After the core genes were screened, a PPI network was constructed and integrated with KEGG and GO enrichment analyses to verify the functional connections and enhance the biological interpretability of the integrated results. The results showed that core genes across different drug categories are likely involved in signal transduction, inflammatory regulation, and extracellular matrix remodeling. For example, PLA2G2A may participate in inflammation control and tissue regeneration; A2M is linked to the inhibition of the PI3K/AKT signaling pathway; and ITIH2 may contribute to extracellular matrix stabilization and tumor progression. These core genes may serve as key molecular determinants in the development of drug resistance and contribute to a common explanatory framework for resistance mechanisms among various drug types. Among them, PLA2G2A served as an important connecting node in the enriched pathway networks of all four drug categories, highlighting its potential role as a mechanistic hub mediating multidrug resistance through modulation of inflammation and tissue remodeling. Our results reveal that their coordinated regulation occurs consistently across multiple pharmacological classes, highlighting a conserved adaptive transcriptional program rather than drug-specific effects.
To further investigate the potential common or specific biological functions of core resistance-associated DEGs under different drug treatments, this study conducted a systematic comparative analysis of the cellular resistance mechanisms induced by multiple drug categories. Overall, the enrichment results of different drug categories exhibited distinct commonalities in immune regulation, metabolic reprogramming, and extracellular microenvironment remodeling. This suggests that drug tolerance is not solely caused by changes in specific targets but rather arises from a coordinated adaptation of metabolic, signaling, and immune networks following exposure to different drugs, ultimately forming a conserved adaptive defense mechanism. KEGG pathways such as Pentose and glucuronate interconversions, Fat digestion and absorption, and complement and coagulation cascades were significantly enriched across multiple drug categories, indicating that these metabolism- and immunity-related pathways may mediate diverse resistance processes. Meanwhile, GO analysis revealed significant enrichment of terms such as vesicle lumen, endoplasmic reticulum lumen, outer membrane, mitochondrial outer membrane, collagen-containing extracellular matrix, blood microparticle, and extracellular matrix binding, all supporting the broad involvement of material transport, vesicle secretion, and extracellular matrix remodeling that facilitate the formation of resistance. This cross-drug coordination suggests that resistance may be governed by conserved cellular programs, rather than solely by the molecular targets of individual drugs. Collectively, these phenomena constitute the molecular basis of multidrug resistance.
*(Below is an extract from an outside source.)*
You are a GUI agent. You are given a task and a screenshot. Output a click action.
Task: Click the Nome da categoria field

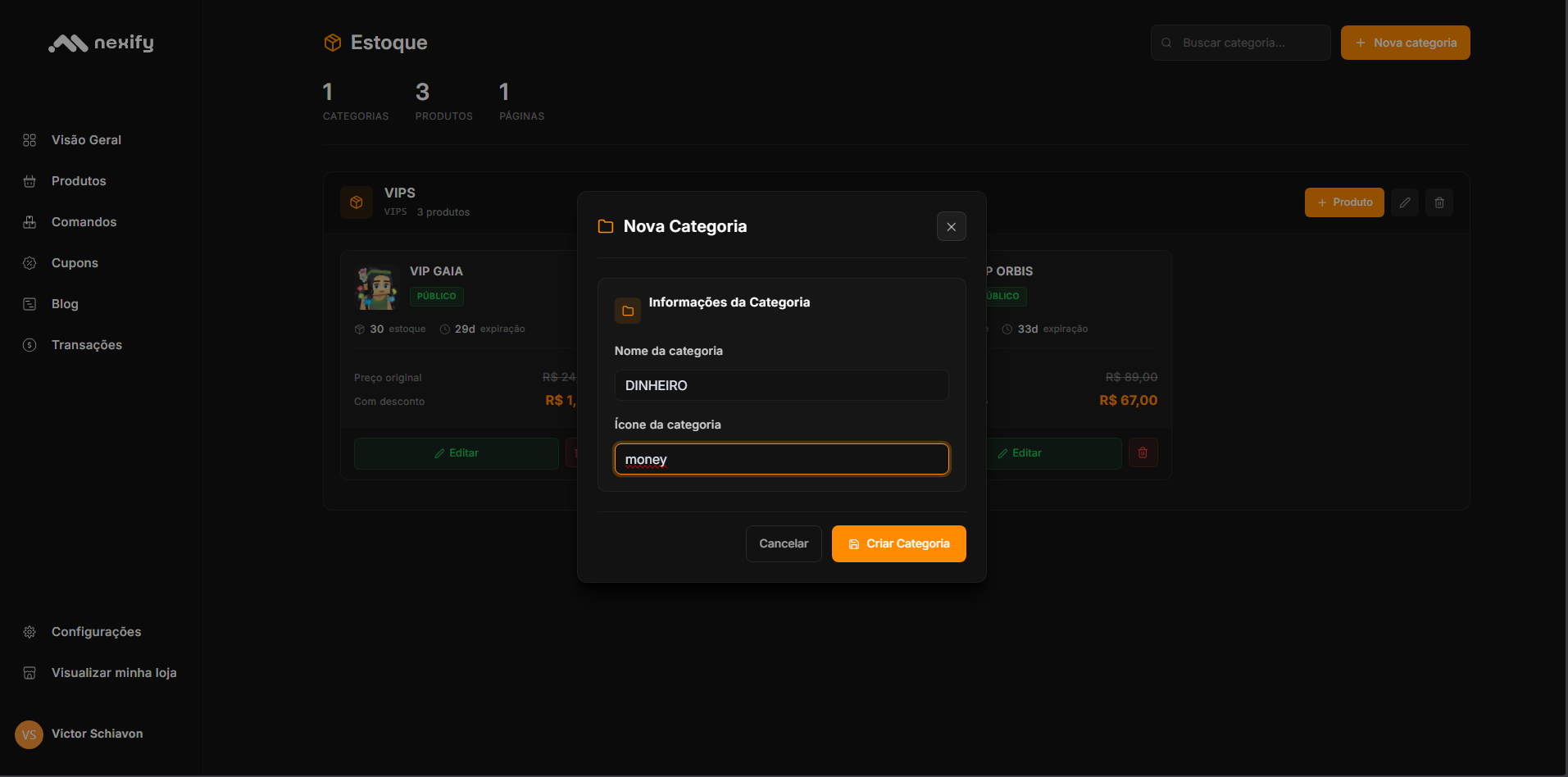[781, 385]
Except for potential common regulatory patterns, drug-resistant cells induced by different categories of drugs also exhibited distinct molecular regulatory features. In Antibacterial Agents, pathways related to immune response, metabolic regulation, and signal transduction were significantly enriched. The upregulation of apoptosis pathways suggests that programmed cell death may contribute to the formation of antibacterial drug resistance. Previous studies have shown that some pathogens can evade immune clearance by modulating host cell apoptosis, thereby gaining a survival advantage. In Antineoplastic Agents, the significant enrichment of the Glycolysis/Gluconeogenesis pathway supports the “Warburg effect” in cancer cells, indicating that enhanced glycolysis allows cancer cells to maintain energy supply and mitigate metabolic stress induced by chemotherapeutic drugs [28]. This metabolic adaptation also reduces cellular sensitivity to oxidative stress, thereby decreasing drug-induced cytotoxicity and sustaining resistance. In Non-Steroidal Anti-Inflammatory Agents, enrichment of the drug metabolism–cytochrome P450 pathway highlights the central role of CYP450 metabolic enzymes in drug tolerance. CYP450 can accelerate drug metabolism, lower effective drug concentration, weaken drug efficacy, and contribute to resistance [29]. In Enzyme Inhibitors, the Apoptosis pathway was significantly enriched, consistent with previous studies. In some cell lines, overexpression of anti-apoptotic proteins (such as BCL-2) can block cell death induced by proteasome inhibitors (such as bortezomib or MG132), whereas combined treatment with TRAIL can restore sensitivity [30]. These observations indicate that resistance is closely associated with anti-apoptotic capability.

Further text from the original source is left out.